As Dolores' memories are being wiped, she communicates with Maeve, reminding her that humanity appreciates the beauty of the world. Dolores implores Maeve to help humanity. Maeve breaks through Serac's behavior inhibitor, kills his guards, and wounds him. Maeve reveals Dolores' last memory was Solomon's program, which transferred control of Rehoboam to Caleb. Maeve affirms Dolores chose Caleb to decide if Rehoboam should be deactivated. Caleb instructs Rehoboam to erase itself and it appears to. They both venture outside into a chaotic city, while Serac's fate remains unknown.

Elsewhere, William shoots Stubbs and flees. Bernard visits Arnold's now elderly wife, then he and Stubbs hunker down at a motel room, where Bernard realizes that Dolores put the key to the Sublime in his mind. Bernard enters the Sublime to learn what's there, appearing to go idle.

In a post-credits scene, William enters a Delos facility in Dubai to kill hosts, and encounters Charlotte. Before he can attack her, a host fashioned after his Man in Black persona slits his throat, leaving his fate unclear. Hundreds of host-making machines activate behind him. In another post-credit scene, a dust-covered Bernard wakes up in the motel room.

==Production==
While the episode appears to be the end of Dolores Abernathy character, showrunners Jonathan Nolan and Lisa Joy affirmed that actress Evan Rachel Wood was still set to be part of the show's fourth season though they were not at a point they could talk about it. Nolan said "from the beginning Lisa and I wanted to make a show that constantly reinvented itself, that could be a different show every season", and that "it's important with a show in which death can be impermanent — these are robots, after all — to mark the occasion with Dolores. That version of that character is gone."

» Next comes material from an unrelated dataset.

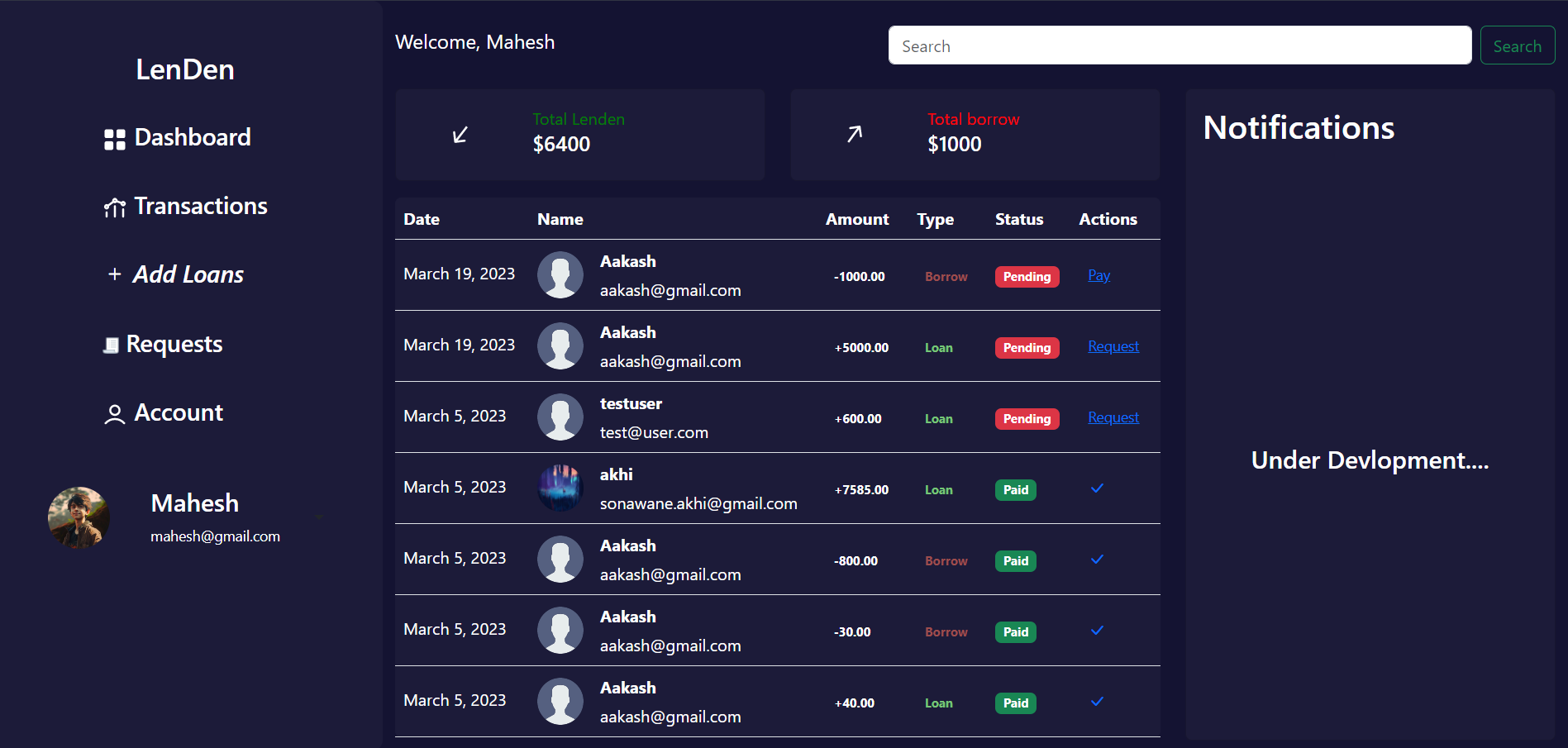Open the Transactions sidebar menu item

(199, 206)
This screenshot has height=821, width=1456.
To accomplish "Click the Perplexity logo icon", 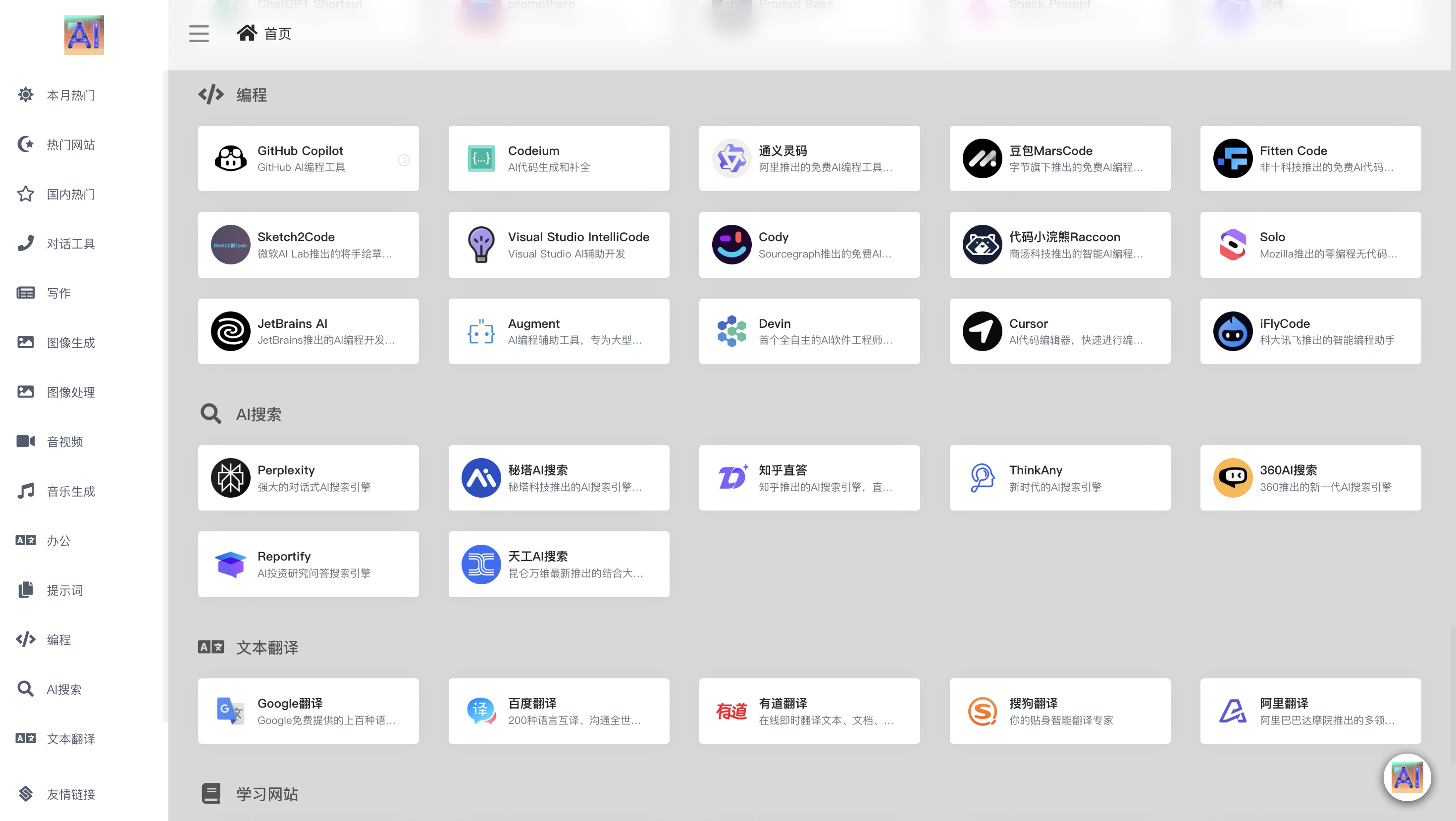I will pos(230,477).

The protests and riots in this episode were inspired by the 2019–20 Hong Kong protests, though by happenstance, the episode aired in the wake of several anti-lockdown protests to the COVID-19 pandemic.

==Reception==
"Crisis Theory" received mixed to negative reviews from critics. On Rotten Tomatoes, the episode holds an approval rating of 45% and an average score of 6.4/10, based on 20 reviews. The site's critics consensus: "Westworld undermines its third season's big ideas by rushing to conclusions, hiding behind cool visuals instead of letting its characters grow, turning a once innovative show into just another sci-fi series." It is the worst-reviewed episode of the series on the site.

Writing for IndieWire, Ben Travers said: "What should've been a game-changing finale filled with emotional goodbyes only proved how far off the rails Westworld has gone."

The initial broadcast was watched by 888,000 viewers.